As Nigeria Prepares to Install New President, Female Suicide Bombings Spike | Sojourners

As Nigeria Prepares to Install New President, Female Suicide Bombings Spike

Photo via REUTERS / Afolabi Sotunde / RNS
Nigeria’s President-elect Muhammadu Buhari addresses the media on May 13, 2015. Photo via REUTERS / Afolabi Sotunde / RNS

Nigeria’s newly elected president, Muhammadu Buhari, promised during his campaign that he would tackle the militant terrorist group Boko Haram.

On May 29, he will be sworn into office, just as the extremist group is ramping up its use of female suicide bombers.

Buhari, who is Muslim, replaces Goodluck Jonathan, a Christian from the country’s south. Both Christians and Muslims voted for Buhari in April, convinced he could stop the terrorist rampage.

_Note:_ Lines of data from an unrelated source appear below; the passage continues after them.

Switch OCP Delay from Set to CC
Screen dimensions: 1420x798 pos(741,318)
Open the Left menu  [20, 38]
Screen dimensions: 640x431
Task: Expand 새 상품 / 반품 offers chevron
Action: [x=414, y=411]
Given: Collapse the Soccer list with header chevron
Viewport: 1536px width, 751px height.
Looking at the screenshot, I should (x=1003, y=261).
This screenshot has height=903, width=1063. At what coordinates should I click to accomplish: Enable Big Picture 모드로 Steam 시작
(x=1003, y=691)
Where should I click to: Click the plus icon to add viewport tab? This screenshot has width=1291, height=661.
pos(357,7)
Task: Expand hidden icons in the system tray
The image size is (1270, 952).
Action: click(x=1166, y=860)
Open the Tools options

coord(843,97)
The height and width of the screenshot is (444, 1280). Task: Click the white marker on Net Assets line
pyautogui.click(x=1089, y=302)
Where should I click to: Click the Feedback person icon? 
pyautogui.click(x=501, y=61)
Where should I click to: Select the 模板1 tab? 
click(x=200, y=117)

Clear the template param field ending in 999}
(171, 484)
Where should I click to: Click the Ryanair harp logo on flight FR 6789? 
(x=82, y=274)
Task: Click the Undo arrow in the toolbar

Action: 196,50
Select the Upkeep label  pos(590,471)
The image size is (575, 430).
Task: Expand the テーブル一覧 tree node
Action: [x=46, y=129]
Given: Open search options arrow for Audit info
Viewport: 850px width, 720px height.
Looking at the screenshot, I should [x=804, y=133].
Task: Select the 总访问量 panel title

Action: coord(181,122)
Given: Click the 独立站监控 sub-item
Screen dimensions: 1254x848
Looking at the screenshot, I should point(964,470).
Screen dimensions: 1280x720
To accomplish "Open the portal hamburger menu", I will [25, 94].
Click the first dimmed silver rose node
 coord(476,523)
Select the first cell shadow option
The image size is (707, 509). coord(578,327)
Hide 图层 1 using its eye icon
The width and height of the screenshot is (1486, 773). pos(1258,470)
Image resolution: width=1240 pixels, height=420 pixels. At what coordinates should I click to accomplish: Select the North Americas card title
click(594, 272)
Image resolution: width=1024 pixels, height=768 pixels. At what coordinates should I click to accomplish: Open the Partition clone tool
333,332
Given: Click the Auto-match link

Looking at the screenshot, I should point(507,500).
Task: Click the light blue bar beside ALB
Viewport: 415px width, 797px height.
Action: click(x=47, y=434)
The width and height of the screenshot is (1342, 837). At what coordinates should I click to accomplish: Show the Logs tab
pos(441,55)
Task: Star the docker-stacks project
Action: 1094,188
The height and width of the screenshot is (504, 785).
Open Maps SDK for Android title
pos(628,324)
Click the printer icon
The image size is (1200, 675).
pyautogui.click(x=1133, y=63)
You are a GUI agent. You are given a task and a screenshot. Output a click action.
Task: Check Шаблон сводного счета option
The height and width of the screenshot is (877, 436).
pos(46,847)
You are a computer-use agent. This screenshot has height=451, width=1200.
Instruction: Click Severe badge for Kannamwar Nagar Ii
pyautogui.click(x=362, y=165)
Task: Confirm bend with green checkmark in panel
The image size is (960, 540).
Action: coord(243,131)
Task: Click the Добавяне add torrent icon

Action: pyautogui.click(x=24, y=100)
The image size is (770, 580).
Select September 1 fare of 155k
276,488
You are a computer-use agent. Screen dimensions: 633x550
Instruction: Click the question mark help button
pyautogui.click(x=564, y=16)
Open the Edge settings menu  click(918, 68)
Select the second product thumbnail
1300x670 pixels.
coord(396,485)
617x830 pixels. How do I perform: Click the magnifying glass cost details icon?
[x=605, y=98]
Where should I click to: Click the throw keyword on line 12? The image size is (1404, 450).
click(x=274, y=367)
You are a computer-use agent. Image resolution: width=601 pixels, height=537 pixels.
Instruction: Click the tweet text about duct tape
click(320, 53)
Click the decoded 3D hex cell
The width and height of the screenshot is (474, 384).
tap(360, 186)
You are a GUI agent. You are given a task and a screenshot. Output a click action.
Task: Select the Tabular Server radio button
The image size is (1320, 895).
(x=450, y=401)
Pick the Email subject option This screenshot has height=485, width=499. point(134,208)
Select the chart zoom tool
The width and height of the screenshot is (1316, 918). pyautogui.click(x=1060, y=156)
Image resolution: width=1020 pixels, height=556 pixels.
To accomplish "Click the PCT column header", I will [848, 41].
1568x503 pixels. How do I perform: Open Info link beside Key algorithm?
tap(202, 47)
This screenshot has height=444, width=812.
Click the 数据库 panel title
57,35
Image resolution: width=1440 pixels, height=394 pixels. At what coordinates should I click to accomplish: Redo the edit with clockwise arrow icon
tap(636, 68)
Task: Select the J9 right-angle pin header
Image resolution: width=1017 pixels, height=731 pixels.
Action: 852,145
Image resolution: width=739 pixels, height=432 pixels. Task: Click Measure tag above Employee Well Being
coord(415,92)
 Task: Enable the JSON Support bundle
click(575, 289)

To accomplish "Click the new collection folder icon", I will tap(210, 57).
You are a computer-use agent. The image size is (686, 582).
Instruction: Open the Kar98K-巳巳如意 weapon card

Nigerians fear violence may escalate if female terrorists are deployed because they can hide explosives under their long Muslim abayas, or gowns.

More women and children have been used as suicide bombers in the first five months of this year than during the whole of last year, according to reports collated by UNICEF.

In 2014, women and girls carried out three-quarters of the attacks in Nigeria, according to UNICEF. Initially, the group used male suicide bombers, mainly, to attack churches, mosques, public places, and government installations.

The phrase Boko Haram means “Western education is forbidden” in the Hausa language.

“Children are not instigating these suicide attacks. They are used intentionally by adults in the most horrific way,” said Jean Gough, UNICEF’s representative in Nigeria.

The first female suicide attack was recorded in June 2014.

Many of these include girls and women kidnapped, hidden in the country’s Sambisa Forest and released after being radicalized, said the Rev. John Bakeni, Maiduguri Roman Catholic diocesan secretary.

“The idea,” he said, “is to cause much harm, at least, before the handover or on the day, so that they can re-register their presence.”

Fredrick Nzwili is a journalist based in Nairobi, Kenya. For more than 15 years, he has written about religion, politics, peace and conflict, development, security, environment, and wildlife. Via RNS.